All of this is true, but there is so much more to it- I could mention how much I despise the standardized testing, how much homework that our kids are expected to do which seems to limit their time to just play and be a kid, or mention how I really wanted to be the one to influence their values, behavior and decisions. All of these are a part of our decision, but even that isn't accurate.....

It is my calling.

Having grown up in a family of teachers and having taught in public school for several years, I never dreamed of homeschooling my kids. It sort of went against the grain of how I had been raised. That all changed the moment Caleb was born- all plans to go back to work after his birth changed because I looked into his face and KNEW my heart was at home. It didn't make sense- why quit a perfectly good job to stay home and raise my son(s)? Why scrape by financially from month to month? We could have a bigger house- better vehicles- more "toys'..... Why do that to ourselves? Why not send the kids to school each day so you can have time to yourself- to get all the housework done? Why? Why? Why?

It is my calling.

Later, when Caleb had completed his Kindergarten year at a wonderful Christian school, we prayed about the next step. He would either have to go to public school or I would homeschool him. As we prayed, God made it so clear- even providing the exact money needed to purchase some curriculum. We went into the year saying that we would take it one year at a time- that was five years ago! Why?

It is my calling.

It has not always been an easy calling. When I first stayed home with Caleb, we were so naive that we didn't look at our finances to figure out if we could make it. We just believed that if we were honoring God with our decision, that He would provide and He did. We have given up a larger house, as two of our boys share a room. We have driven older vehicles, and we do not eat out very often. It has been a sacrifice in some ways, but such a joy and blessing in so many more ways. The time we have had to love, instruct, and care for our boys is beyond any measurable value. To be honest, we have never lacked anything that we needed. I think this is because we have been true to the calling God put on our hearts. Furthermore, I am happy. I love my calling and wouldn't change a thing!

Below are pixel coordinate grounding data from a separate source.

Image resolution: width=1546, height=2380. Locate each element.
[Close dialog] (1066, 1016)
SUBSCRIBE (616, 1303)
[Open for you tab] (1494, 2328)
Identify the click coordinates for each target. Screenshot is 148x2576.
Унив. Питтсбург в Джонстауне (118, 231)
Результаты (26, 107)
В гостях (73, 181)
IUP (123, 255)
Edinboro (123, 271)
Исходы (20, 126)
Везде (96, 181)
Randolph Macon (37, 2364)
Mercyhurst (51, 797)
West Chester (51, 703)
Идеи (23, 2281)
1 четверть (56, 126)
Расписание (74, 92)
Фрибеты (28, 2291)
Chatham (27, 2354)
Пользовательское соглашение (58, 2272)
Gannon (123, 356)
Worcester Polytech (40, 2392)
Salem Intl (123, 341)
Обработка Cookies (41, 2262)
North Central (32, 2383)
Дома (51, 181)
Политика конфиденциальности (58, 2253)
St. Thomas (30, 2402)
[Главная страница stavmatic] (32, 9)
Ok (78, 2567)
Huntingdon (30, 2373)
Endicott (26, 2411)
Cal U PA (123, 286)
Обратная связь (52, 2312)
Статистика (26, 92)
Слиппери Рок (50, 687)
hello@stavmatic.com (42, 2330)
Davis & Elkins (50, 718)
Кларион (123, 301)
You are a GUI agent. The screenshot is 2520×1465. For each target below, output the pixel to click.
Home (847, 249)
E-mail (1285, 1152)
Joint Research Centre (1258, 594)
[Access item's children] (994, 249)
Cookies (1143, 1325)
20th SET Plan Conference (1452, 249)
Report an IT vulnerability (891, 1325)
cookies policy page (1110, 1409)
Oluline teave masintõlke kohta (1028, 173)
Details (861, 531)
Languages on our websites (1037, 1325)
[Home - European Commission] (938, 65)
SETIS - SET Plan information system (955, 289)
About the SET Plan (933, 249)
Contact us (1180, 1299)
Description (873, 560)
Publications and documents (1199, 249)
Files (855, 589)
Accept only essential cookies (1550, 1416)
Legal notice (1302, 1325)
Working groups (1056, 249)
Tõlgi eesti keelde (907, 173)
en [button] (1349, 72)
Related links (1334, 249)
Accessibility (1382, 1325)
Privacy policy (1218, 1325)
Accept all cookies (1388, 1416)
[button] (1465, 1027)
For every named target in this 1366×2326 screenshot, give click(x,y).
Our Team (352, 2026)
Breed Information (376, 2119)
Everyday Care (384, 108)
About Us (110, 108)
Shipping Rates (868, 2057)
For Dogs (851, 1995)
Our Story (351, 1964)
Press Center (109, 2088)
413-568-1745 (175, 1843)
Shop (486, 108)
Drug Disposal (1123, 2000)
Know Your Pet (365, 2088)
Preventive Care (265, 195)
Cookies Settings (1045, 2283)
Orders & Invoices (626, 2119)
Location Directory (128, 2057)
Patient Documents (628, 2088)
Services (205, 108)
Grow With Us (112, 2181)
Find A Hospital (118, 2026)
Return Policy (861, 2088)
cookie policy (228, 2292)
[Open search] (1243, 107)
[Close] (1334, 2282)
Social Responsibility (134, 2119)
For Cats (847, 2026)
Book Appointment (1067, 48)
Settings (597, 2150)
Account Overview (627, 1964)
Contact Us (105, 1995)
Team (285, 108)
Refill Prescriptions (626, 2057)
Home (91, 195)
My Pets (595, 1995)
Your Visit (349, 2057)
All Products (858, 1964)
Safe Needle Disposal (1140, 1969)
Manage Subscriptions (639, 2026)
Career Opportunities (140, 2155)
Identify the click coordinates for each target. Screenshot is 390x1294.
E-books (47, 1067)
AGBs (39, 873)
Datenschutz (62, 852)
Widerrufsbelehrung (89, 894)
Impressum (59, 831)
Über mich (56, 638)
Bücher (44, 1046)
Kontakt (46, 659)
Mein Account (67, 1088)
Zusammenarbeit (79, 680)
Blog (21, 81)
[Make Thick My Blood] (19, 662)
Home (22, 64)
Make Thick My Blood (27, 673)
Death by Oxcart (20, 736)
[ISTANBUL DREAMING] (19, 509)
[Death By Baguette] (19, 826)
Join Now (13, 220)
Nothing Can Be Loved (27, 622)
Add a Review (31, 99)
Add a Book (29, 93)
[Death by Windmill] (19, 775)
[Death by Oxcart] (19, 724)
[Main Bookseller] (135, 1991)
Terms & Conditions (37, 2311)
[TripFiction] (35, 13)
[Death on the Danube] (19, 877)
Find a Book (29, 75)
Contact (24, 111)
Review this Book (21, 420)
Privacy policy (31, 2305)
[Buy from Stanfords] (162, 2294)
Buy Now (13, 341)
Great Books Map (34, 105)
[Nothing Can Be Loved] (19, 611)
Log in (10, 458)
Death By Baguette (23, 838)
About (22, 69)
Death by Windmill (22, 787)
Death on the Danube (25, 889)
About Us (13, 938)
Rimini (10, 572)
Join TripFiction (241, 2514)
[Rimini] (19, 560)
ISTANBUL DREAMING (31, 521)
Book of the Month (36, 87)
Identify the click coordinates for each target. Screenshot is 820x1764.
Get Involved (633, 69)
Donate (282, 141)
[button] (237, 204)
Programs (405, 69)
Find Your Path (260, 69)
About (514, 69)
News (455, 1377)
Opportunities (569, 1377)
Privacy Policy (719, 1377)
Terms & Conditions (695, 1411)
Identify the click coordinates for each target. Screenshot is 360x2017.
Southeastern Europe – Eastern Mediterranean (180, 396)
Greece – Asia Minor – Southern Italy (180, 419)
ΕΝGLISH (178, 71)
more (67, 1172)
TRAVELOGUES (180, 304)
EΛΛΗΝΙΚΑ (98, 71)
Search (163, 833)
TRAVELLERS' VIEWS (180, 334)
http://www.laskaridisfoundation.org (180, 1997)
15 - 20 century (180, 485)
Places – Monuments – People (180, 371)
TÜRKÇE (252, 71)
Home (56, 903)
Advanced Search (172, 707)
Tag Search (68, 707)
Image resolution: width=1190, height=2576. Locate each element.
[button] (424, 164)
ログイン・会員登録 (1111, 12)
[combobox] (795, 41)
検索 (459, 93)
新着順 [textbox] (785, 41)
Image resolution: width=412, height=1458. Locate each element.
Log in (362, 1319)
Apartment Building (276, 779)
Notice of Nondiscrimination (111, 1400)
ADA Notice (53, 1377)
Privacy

While it is what God has for me, I would NEVER think that it should be every one's calling. I greatly admire many of my friends who work outside the home balancing work, family, home and commitments- it is just not God's plan for my life.

Today, I read this from Max Lucado's book, "The Great House of God":

"Want to know God's will for your life? Then answer this question: What ignites your heart? ... As a young man I felt the call to preach. Unsure if I was correct in my reading of God's will for me. I sought the counsel of a minister I admired. His counsel still rings true. 'Don't preach,' he said, 'unless you have to.'
As I pondered his words, I found my answer: 'I have to. If I don't, the fire will consume me."

What is the fire that consumes you? Be true to what God has placed on your heart- don't be consumed with a fire and passion for something that you can't put out. It was meant to burn deep within.... it is your calling.